Update the listing from the line that has "Click the 商品配送管理" through the line that has "pos(253,151)" by replacing "image size" with "canvas size", leaving everything else unchanged. Return only those lines.

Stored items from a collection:
____
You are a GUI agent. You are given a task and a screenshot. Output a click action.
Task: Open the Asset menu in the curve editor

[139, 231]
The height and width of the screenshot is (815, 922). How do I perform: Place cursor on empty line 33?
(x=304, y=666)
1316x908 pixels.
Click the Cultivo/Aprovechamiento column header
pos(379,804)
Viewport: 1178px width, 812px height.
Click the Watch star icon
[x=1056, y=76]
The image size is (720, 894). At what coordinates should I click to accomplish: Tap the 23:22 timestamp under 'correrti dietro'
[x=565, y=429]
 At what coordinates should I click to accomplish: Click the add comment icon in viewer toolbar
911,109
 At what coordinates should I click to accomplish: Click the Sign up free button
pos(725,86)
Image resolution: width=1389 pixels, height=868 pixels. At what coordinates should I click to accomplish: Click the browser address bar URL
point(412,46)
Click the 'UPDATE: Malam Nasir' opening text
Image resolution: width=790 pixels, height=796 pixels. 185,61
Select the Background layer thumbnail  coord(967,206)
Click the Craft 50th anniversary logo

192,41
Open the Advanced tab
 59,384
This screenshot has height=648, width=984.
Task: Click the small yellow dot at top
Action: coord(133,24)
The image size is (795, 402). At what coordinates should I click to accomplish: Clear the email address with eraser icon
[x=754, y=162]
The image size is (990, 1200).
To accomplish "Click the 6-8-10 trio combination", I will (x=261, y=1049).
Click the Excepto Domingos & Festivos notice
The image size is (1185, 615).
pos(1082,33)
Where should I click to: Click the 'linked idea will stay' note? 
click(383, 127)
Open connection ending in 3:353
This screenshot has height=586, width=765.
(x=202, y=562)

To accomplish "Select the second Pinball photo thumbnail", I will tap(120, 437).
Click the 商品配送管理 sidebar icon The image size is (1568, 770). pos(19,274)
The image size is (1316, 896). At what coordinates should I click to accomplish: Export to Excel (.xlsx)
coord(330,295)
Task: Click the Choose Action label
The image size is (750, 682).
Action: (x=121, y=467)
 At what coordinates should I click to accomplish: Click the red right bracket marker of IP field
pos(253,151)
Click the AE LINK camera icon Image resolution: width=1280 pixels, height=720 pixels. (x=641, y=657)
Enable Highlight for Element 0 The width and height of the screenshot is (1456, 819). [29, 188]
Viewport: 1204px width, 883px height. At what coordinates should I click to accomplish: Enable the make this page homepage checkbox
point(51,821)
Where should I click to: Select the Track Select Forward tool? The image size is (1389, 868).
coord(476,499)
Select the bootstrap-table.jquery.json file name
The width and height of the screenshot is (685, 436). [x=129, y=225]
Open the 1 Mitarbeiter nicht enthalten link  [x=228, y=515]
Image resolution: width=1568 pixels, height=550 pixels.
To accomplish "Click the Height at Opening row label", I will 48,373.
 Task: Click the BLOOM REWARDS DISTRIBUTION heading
____
- [THE SOLUTION]
Click the 商品配送管理 sidebar icon The canvas size is (1568, 770). pos(19,274)
The canvas size is (1316, 896). At what coordinates should I click to accomplish: Export to Excel (.xlsx)
coord(330,295)
Task: Click the Choose Action label
The canvas size is (750, 682).
Action: (x=121, y=467)
 At what coordinates should I click to accomplish: Click the red right bracket marker of IP field
pos(253,151)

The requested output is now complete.